Gary Bettman Talks Shootouts, Head Hits and Coyotes Sale
The commissioner met with with reporters in Palm Beach after the league's two-day Board of Governors meetings. Showing off league corporate partner Cisco's latest advancement in video conferencing, called "Telepresence," Bettman was also able to speak face-to-face via video monitors with writers in New York and Toronto.
As the league looks forward with its technology, it is not looking back on its decision to go to a shootout to determine the outcomes of games tied after 60 minutes of regulation and five minutes of 4-on-4 overtime.
"There has been no move whatsoever to get rid of the shootout," said Bettman. Despite a recent rule change that eliminated points earned in shootout victories when breaking ties for playoff berths, Bettman cited research that says, "70% of our fans in the United States and Canada want a decision" instead of tie games. He also said the league is seeing half as many games go to shootouts this season compared to last.
Bettman acknowledged that there was a "candid discussion" in the Board of Governors meeting regarding penalties and supplementary discipline for checks to the head.

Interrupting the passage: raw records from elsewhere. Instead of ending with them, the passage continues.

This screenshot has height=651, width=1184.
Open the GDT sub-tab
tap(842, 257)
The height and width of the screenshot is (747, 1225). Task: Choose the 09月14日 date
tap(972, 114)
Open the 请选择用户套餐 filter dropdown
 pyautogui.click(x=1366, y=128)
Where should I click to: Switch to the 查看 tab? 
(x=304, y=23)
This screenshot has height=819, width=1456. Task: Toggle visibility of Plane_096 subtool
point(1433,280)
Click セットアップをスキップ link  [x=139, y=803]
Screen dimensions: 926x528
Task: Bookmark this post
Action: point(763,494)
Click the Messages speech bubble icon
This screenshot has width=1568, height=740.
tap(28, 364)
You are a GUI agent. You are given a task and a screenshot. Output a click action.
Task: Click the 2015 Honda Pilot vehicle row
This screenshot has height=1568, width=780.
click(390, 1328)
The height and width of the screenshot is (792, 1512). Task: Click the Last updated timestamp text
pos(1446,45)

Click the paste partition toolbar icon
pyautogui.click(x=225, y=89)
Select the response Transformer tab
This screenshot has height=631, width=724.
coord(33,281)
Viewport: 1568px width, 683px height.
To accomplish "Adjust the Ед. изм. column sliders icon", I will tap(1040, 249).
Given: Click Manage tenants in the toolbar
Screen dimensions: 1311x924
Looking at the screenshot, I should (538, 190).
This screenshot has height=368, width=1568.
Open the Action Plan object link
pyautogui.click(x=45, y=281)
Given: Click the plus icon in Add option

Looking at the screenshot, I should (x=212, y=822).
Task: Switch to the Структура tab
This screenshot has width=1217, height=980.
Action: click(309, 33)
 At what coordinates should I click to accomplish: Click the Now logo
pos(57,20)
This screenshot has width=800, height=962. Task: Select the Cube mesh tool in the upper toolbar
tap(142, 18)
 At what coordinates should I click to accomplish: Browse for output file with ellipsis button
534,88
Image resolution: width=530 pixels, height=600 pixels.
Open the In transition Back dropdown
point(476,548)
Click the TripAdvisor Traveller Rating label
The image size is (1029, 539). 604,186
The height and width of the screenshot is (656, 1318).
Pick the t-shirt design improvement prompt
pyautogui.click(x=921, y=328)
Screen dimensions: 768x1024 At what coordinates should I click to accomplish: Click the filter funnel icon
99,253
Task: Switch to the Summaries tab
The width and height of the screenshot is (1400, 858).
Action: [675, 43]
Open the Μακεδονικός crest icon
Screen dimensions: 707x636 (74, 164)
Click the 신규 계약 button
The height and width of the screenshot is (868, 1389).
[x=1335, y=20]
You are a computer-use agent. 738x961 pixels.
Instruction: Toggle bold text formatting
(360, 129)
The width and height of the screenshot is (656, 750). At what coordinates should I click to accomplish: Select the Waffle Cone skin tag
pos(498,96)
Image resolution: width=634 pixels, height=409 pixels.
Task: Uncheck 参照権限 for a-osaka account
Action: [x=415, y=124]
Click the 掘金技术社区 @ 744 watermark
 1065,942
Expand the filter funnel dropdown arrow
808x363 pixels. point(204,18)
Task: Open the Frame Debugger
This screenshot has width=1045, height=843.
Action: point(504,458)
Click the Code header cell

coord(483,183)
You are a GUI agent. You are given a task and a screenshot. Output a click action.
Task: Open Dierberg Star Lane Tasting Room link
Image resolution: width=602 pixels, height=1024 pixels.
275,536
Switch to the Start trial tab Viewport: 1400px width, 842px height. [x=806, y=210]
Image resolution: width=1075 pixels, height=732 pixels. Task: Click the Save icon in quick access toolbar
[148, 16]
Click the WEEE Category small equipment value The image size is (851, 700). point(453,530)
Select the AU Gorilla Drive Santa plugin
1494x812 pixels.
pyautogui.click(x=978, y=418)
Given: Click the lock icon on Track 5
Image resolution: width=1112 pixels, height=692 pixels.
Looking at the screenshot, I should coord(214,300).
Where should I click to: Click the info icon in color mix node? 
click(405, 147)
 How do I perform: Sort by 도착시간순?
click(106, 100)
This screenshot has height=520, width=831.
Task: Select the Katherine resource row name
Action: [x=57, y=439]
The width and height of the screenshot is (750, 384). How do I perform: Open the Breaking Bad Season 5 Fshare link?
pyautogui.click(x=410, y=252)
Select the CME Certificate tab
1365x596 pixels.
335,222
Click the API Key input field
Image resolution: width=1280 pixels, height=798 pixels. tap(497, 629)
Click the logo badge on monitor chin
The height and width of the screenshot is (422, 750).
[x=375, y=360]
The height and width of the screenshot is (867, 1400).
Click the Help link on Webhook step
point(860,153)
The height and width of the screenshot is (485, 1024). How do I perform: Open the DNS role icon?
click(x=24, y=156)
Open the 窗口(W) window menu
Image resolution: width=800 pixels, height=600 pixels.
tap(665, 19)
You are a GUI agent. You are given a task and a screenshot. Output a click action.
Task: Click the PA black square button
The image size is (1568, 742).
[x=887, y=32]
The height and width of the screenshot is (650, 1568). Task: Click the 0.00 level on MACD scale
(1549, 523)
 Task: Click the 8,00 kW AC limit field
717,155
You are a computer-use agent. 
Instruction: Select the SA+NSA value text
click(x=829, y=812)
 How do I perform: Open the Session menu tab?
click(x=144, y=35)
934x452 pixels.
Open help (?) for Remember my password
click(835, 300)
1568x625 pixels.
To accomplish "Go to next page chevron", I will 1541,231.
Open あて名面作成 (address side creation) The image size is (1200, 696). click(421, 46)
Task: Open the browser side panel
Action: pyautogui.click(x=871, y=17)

"I think, over time, you'll see less of these hits," said Bettman. In pointing out some recent plays in which players appeared to target the shoulder when in the past they may have gone for their opponent's head, Bettman said, "This is the cultural change we're looking for."
The commissioner also defended his on-ice officials, charged with the difficult task of determining what is a blind-side hit to the head without the benefit of video replay.
"You can't fault them because it happens so quickly," said Bettman. "Our direction to them is that they're not supposed to guess. It's hard to call. You have to make sure it was a blind-side hit. You have to make sure it's a hit to the head. The officials don't get to see the replay."
In NHL franchise news, the league is reviewing the potential purchase of the Phoenix Coyotes by Matthew Hulsizer, a 40-year-old financier from the Chicago area. While he would not predict whether the sale would go through and be approved by the Board of Governors, Bettman was adamant about Hulsizer not looking to hijack the Coyotes to move the team to another city.
"If anyone is speculating that this is a short-term play," said Bettman, "they are off the mark completely. (Hulsizer) thinks a well-run team with identifiable ownership can do very well there. He wouldn't be doing this if he didn't think it was a good opportunity."